A Templemore family, named as Jackie Costelloe, Neville Curley and Elizabeth Ann Curley-Poppe, have sued an international undertaker, named as the Spanish-based Memora Servicios Funerarios Internacionales; an English repatriation service, named as Rowland Brothers International Limited, located in Surrey, England; and a funeral home named as Grey’s funeral home, situated in Templemore Co. Tipperary, over alleged psychiatric injuries suffered, due to the mistaken delivery of a body, not their father, who died while holidaying in Spain.
Their late father, Mr Michael Curley aged 83 and a widower, sadly died unexpectedly of a heart attack, while on holidays in Lanzarote, back in February of 2016, the High Court has now heard.
Senior counsel, representing the family, has spoken of the circumstances his three clients experienced, arising out of the three named defendants’ negligence and breach of contract.
The defendants have each filed a full defence, denying all/any liability in this case.
Ms Costelloe was with her father at the time of his death in the Spanish resort and viewed his body over there. Mr Neville Curley flew out and attended at the Lanzarote funeral home, also observing his father’s body. Both parties then made arrangements for repatriating his body back to Ireland.
Mr Neville Curley went to visit the body at Grey’s Funeral Home, Templemore, Co. Tipperary and was informed that he should prepare himself for a shock, as his father did not look good and foreign embalming services were not as good as Irish ones. Mr Curley was shocked by the appearance of the body, as were his siblings when they later also attended at the funeral home.
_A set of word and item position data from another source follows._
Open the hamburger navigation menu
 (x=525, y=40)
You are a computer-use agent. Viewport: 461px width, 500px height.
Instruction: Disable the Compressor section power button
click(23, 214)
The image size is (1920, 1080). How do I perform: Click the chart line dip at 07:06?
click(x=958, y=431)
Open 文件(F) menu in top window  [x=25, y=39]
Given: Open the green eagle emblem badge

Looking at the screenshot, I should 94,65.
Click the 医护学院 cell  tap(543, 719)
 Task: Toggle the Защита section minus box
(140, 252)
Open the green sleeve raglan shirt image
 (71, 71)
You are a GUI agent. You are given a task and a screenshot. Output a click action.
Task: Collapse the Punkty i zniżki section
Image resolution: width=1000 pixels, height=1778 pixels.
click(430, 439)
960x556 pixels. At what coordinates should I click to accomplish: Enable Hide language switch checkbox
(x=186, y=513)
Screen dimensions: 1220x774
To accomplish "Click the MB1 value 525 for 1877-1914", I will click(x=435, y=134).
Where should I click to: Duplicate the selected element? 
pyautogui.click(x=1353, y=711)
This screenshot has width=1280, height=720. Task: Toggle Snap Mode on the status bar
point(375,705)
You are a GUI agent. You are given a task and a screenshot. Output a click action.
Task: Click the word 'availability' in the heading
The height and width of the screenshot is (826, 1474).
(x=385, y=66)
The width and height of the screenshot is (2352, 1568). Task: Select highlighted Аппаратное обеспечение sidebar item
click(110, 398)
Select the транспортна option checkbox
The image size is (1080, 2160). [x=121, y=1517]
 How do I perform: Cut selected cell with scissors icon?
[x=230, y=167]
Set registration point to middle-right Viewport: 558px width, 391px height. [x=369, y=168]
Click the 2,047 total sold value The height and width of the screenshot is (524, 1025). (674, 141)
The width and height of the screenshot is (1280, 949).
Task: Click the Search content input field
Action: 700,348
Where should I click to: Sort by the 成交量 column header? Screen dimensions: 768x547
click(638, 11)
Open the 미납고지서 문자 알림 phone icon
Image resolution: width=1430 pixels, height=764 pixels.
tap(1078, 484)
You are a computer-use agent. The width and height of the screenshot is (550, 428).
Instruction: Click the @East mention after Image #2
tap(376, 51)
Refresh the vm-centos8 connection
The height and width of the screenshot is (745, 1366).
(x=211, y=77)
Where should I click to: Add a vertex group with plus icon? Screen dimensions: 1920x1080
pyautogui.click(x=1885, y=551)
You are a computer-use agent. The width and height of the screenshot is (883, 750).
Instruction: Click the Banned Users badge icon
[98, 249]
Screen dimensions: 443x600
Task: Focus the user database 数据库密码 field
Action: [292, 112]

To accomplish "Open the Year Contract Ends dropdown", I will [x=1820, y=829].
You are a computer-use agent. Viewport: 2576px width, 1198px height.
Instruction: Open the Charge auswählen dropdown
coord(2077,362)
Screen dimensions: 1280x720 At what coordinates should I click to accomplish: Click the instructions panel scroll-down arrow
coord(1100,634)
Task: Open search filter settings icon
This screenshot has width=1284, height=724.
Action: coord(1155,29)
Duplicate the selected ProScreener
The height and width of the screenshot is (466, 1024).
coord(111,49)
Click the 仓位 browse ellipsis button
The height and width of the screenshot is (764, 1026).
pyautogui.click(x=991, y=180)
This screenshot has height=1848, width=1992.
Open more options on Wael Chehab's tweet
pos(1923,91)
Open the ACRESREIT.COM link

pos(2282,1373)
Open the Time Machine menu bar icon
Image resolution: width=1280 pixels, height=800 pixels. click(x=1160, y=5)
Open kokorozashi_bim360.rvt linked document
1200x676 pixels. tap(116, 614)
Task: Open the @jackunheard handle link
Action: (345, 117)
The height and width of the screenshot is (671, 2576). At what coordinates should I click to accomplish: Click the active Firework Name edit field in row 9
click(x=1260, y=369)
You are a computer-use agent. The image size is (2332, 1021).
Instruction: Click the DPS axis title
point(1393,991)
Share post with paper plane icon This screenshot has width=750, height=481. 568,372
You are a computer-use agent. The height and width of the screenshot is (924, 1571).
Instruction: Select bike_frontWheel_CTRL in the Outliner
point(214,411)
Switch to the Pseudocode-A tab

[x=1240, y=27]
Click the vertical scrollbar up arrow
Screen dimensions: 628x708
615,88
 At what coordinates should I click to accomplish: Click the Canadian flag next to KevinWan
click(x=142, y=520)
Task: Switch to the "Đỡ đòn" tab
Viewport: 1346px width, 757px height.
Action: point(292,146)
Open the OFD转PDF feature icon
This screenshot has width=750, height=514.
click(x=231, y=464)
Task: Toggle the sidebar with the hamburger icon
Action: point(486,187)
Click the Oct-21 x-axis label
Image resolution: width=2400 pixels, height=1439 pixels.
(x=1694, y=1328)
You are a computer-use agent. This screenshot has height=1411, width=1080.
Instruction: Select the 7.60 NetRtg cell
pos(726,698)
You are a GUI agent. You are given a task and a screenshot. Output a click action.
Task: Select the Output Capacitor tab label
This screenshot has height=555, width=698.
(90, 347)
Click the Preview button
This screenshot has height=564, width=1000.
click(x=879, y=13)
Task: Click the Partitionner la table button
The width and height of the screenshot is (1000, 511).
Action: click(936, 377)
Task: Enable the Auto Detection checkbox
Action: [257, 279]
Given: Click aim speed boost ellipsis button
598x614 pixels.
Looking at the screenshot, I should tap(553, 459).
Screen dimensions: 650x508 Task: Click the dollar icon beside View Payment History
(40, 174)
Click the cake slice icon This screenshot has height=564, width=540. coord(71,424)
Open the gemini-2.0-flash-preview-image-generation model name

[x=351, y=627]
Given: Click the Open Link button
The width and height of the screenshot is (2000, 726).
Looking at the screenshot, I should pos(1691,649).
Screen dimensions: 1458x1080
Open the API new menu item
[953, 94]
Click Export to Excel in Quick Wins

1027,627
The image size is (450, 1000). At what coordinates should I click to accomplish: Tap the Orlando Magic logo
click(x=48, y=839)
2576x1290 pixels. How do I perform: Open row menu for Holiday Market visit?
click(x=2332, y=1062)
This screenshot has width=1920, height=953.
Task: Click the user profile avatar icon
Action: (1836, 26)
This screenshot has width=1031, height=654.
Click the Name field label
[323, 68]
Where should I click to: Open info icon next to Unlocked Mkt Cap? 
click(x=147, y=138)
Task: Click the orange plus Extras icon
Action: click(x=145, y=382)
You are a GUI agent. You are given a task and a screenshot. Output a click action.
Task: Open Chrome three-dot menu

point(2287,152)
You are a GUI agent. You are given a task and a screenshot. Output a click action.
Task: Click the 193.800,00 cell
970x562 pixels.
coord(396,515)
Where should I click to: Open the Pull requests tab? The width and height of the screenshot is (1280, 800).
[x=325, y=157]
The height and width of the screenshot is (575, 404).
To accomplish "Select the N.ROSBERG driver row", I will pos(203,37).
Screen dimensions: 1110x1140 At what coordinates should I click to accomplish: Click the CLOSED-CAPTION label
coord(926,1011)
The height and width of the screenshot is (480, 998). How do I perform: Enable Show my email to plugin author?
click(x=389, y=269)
Later that day Mr Neville Curley was summoned to return to the funeral home, following the discovery of a body tag on the deceased, which identified that the body received was that of a French citizen. The deceased bore no resemblance to the late Mr Curley. The body mistakenly received had jet black hair, with cuts to his face from shards of glass and had undergone an autopsy, which Mr Michael Curley had not.
The family had asked the undertaker, on three occasions, if he was sure that this was their father, to which the undertaker had responded that it was; based on the paperwork he had been provided with. They decided then that the coffin should be closed, without the body being dressed.
On recognising the error, this grave mistake was quickly rectified, thus enabling the late Mr Curley’s funeral to go ahead as was previously scheduled.
The case before Mr Justice Tony O’Connor will continue today.